Mark Thoma: The Best Investment the U.S. Could Make Is Affordable Higher Education: “The skills-gap story ignores the fact…

…that education will never be the answer for everyone…. However… a college degree is a worthwhile investment…. Fortunately for me, CSU Chico, which was nearby, only charged approximately $100 per semester…. If it hadn’t been for the cheap tuition, I would have been stuck in that town with little hope of finding my potential. I am grateful to this day that the State of California gave me that opportunity for an education, and that I was able to eventually make it through graduate school with very little debt…. How many people who are in a situation like I faced will be stuck there, unable to afford to go to the college that best suits them, or can’t go at all? When that happens, when so much potential is unrealized, it makes us all worse off…. We can do better than this.

The key things to avoid are:

  • Keeping people who won’t successfully complete college from enrolling and having an experience that they look back at as not worthwhile…
  • Keeping people who won’t successfully complete college from taking on enormous student loan debt in the process…
  • Keeping people who could successfully complete college from signing up for a very low-quality college–and we are looking at you, Washington Post, or Stanley Kaplan University Daily–as having played a large role in blocking action to minimize this problem…

And the key things to promote is:

  • Persuading people who will successfully complete a reasonable-quality college that their loan debt will be a very small burden on them, and that college is really a very good investment.
  • Figuring out better and cheaper ways to teach and verify what people learn in college.
  • Figuring out how to boost the human capital of people who will not successfully complete a reasonable-quality college.

You may say that this is an economic growth agenda, and a high return on investment economic growth agenda, but that it is not an inequality-reducing agenda.
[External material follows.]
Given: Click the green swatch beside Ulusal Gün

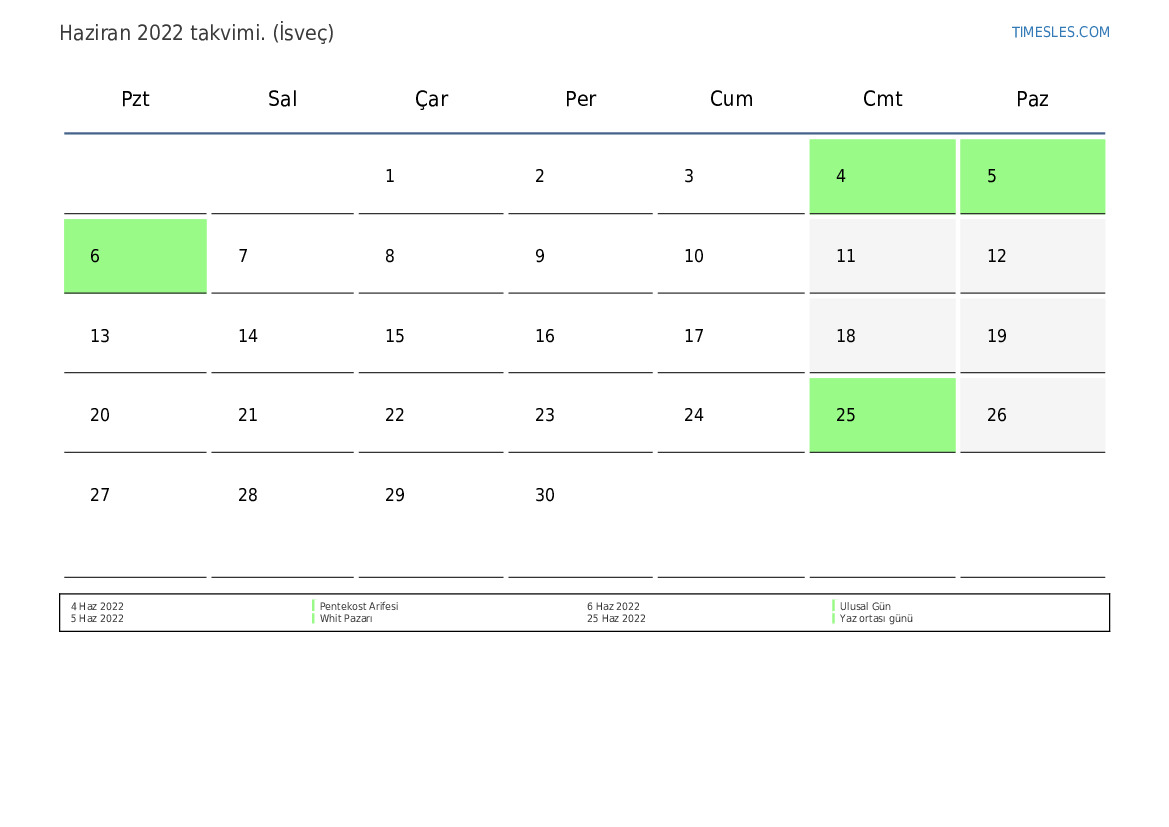Looking at the screenshot, I should tap(833, 606).
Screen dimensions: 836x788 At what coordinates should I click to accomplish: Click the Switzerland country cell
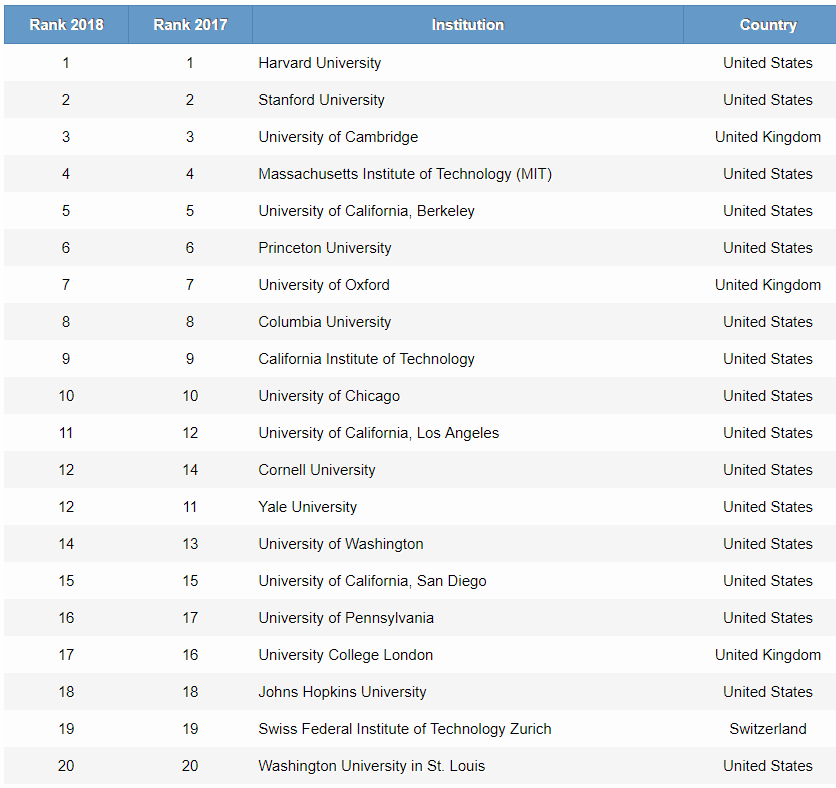click(767, 729)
I disagree: the fact that there are a number of college graduates in jobs that require only high school means that college graduates with college-requirement jobs are under some threat, doesn’t it? It means that their salaries are lower because of that threat–lower than they would be if we had fewer college graduates and every college graduate had a college-requirement job, doesn’t it? And not all of the money saved from lower salaries for the college-educated flows to profits and the Overclass: some of it flows to consumers in general in the form of lower prices, doesn’t it?

The consonance of the beginning of the rise in inequality with our giving up the pace in the race between education and technology has always seemed to me to be very strong evidence that salaries are, in fact, highly responsive to shifts in the relative supply-demand balance of high-school and college-educated workers.